> **Exercise instructions**
Every line in the data must be transcribed exactly.

[The data Boundary: Start]

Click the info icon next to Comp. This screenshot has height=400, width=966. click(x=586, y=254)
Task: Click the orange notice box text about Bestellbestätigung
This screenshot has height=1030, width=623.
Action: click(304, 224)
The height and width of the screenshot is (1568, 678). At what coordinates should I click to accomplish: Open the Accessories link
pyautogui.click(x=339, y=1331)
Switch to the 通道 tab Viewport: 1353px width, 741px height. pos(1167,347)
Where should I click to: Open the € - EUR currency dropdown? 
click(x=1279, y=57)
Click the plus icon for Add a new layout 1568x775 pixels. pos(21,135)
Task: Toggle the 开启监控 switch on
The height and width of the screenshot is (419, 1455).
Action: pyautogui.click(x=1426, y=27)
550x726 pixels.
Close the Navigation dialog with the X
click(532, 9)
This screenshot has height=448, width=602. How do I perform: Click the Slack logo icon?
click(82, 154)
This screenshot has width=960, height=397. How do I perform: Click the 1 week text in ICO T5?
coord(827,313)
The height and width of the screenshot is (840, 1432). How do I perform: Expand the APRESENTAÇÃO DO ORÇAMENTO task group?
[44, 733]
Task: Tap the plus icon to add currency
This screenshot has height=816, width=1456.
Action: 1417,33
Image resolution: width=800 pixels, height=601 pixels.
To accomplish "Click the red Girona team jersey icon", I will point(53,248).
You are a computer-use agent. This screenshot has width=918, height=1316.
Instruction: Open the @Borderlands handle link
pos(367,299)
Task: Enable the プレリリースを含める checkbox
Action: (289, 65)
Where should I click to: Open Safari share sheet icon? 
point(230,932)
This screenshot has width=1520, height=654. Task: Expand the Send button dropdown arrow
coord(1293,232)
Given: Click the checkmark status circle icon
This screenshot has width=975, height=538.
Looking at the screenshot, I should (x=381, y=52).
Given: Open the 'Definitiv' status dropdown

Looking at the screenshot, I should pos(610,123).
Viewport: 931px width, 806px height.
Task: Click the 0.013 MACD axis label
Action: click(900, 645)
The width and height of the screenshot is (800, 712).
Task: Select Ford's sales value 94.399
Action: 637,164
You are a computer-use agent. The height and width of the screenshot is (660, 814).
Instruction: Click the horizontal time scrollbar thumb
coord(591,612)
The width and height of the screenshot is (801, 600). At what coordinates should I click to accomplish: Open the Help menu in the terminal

[The data Boundary: End]

> **Solved problem**
Click the info icon next to Comp. This screenshot has height=400, width=966. click(x=586, y=254)
Task: Click the orange notice box text about Bestellbestätigung
This screenshot has height=1030, width=623.
Action: click(304, 224)
The height and width of the screenshot is (1568, 678). At what coordinates should I click to accomplish: Open the Accessories link
pyautogui.click(x=339, y=1331)
Switch to the 通道 tab Viewport: 1353px width, 741px height. pos(1167,347)
Where should I click to: Open the € - EUR currency dropdown? 
click(x=1279, y=57)
Click the plus icon for Add a new layout 1568x775 pixels. pos(21,135)
Task: Toggle the 开启监控 switch on
The height and width of the screenshot is (419, 1455).
Action: pyautogui.click(x=1426, y=27)
550x726 pixels.
Close the Navigation dialog with the X
click(532, 9)
This screenshot has height=448, width=602. How do I perform: Click the Slack logo icon?
click(82, 154)
This screenshot has width=960, height=397. How do I perform: Click the 1 week text in ICO T5?
coord(827,313)
The height and width of the screenshot is (840, 1432). How do I perform: Expand the APRESENTAÇÃO DO ORÇAMENTO task group?
[44, 733]
Task: Tap the plus icon to add currency
This screenshot has height=816, width=1456.
Action: 1417,33
Image resolution: width=800 pixels, height=601 pixels.
To accomplish "Click the red Girona team jersey icon", I will point(53,248).
You are a computer-use agent. This screenshot has width=918, height=1316.
Instruction: Open the @Borderlands handle link
pos(367,299)
Task: Enable the プレリリースを含める checkbox
Action: (289, 65)
Where should I click to: Open Safari share sheet icon? 
point(230,932)
This screenshot has width=1520, height=654. Task: Expand the Send button dropdown arrow
coord(1293,232)
Given: Click the checkmark status circle icon
This screenshot has width=975, height=538.
Looking at the screenshot, I should (x=381, y=52).
Given: Open the 'Definitiv' status dropdown

Looking at the screenshot, I should pos(610,123).
Viewport: 931px width, 806px height.
Task: Click the 0.013 MACD axis label
Action: click(900, 645)
The width and height of the screenshot is (800, 712).
Task: Select Ford's sales value 94.399
Action: 637,164
You are a computer-use agent. The height and width of the screenshot is (660, 814).
Instruction: Click the horizontal time scrollbar thumb
coord(591,612)
The width and height of the screenshot is (801, 600). At what coordinates should I click to accomplish: Open the Help menu in the terminal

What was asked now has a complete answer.